C'est ainsi que l'homme a façonné les ours bruns des Apennins : moins agressifs, mais plus à risque et vulnérables
Une étude génétique révèle comment la pression humaine a transformé l'ours brun des Apennins, favorisant un comportement moins agressif mais augmentant les risques d'isolement
Dans le paysage montagneux du centre de l’Italie vit une population d’ours qui attire l’attention de la communauté scientifique.

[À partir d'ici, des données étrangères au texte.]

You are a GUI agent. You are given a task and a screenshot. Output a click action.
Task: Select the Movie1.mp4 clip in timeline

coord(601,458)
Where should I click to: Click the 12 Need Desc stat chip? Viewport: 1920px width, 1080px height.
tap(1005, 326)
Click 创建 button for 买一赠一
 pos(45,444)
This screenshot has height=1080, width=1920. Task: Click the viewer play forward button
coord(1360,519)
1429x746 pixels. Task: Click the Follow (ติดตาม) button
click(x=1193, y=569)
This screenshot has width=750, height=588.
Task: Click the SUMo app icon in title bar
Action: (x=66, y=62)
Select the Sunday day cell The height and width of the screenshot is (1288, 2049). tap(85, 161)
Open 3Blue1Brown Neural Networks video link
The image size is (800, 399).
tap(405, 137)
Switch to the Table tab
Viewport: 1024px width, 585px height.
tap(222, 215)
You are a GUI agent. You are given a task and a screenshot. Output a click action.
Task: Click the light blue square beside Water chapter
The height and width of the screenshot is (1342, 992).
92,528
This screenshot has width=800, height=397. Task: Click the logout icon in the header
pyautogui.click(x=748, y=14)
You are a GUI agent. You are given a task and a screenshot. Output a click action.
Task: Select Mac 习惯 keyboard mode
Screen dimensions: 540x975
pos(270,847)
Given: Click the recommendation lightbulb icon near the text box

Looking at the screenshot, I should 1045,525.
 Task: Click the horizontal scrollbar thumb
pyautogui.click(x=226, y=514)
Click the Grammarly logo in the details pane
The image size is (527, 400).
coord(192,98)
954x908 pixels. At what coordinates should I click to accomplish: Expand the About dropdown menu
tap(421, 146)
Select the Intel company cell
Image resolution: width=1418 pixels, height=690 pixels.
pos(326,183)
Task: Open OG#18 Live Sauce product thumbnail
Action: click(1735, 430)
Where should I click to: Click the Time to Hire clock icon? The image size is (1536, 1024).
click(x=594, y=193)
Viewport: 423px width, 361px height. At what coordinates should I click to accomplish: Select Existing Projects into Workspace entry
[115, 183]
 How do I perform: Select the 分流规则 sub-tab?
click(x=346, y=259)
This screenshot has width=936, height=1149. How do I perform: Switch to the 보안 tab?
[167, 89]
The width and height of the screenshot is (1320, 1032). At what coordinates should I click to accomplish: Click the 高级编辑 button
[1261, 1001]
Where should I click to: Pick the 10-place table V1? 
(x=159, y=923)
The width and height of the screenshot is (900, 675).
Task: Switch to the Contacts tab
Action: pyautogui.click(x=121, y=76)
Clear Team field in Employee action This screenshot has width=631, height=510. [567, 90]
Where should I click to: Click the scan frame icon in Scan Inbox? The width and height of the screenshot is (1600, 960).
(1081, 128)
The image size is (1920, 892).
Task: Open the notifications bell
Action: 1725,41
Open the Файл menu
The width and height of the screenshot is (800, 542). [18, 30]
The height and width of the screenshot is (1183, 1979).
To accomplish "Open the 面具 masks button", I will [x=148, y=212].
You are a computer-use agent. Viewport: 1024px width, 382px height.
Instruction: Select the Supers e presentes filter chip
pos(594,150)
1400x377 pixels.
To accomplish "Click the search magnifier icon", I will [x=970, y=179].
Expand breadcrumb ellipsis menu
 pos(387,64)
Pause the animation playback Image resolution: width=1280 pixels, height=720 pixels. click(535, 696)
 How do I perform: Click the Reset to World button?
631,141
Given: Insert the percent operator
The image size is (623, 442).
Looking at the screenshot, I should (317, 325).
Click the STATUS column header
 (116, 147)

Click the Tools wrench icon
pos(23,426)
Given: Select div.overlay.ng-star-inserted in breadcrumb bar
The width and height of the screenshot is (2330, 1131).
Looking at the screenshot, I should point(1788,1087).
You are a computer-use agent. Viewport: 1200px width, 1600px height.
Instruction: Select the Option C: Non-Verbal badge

L'ours brun des Apennins n'est pas seulement une variante géographique, mais le résultat d'une évolution guidée par la coexistence avec l'homme. Une étude génétique récente montre comment des siècles de pression anthropique ont contribué à façonner son corps et son comportement, donnant naissance à un animal plus petit, plus prudent et étonnamment moins agressif.
Isolement et adaptation dans le temps
Cette sous-espèce, présente exclusivement dans les Apennins, est restée génétiquement isolée pendant des milliers d'années. La séparation des autres ours européens remonte à une période comprise entre deux mille et trois mille ans, avec une séparation définitive déjà consolidée à l'époque romaine. Entre-temps, le territoire s'est transformé : la déforestation, l'agriculture et les établissements humains ont réduit et fragmenté l'habitat naturel, obligeant les ours à s'adapter à un environnement de plus en plus partagé avec les humains.
En analysant le génome complet de plusieurs individus, les chercheurs ont comparé ces données avec celles d'ours d'autres régions d'Europe et d'Amérique du Nord. Un tableau clair s’est dégagé : la population des Apennins présente une faible diversité génétique et une forte consanguinité, conséquence typique d’un petit nombre. Cependant, à côté de ces limites, des signatures sélectives liées à des gènes influençant le comportement ont été identifiées.
Moins d’agressivité comme stratégie de survie
Le fait le plus surprenant concerne le tempérament. Les ours des Apennins sont moins sujets aux agressions que leurs homologues des autres régions. L’explication est évolutive : les individus les plus audacieux et conflictuels, au fil du temps, ont été plus susceptibles d’entrer en collision avec des humains et d’être tués. Ce processus a favorisé la survie d'ours plus prudents, capables d'éviter les conflits dans un environnement dominé par les activités humaines.
Les risques cachés de l’isolement
Si cette évolution a facilité la coexistence, d’un autre côté, l’isolement présente de sérieux risques. La variabilité génétique réduite rend la population plus vulnérable aux maladies, aux changements environnementaux et aux crises soudaines. L'évolution vers des corps plus petits et des traits distinctifs reflète un équilibre délicat entre ressources limitées, dérive génétique et sélection naturelle.
Ces résultats soulèvent des questions cruciales sur la gestion de la faune. Les interventions telles que le sauvetage génétique ou les réintroductions doivent être soigneusement planifiées : l’introduction de nouveaux individus pourrait accroître la diversité, mais aussi diluer les traits comportementaux qui ont rendu la coexistence possible. Le but n’est pas seulement de sauver l’ours, mais de préserver une population compatible avec le contexte humain.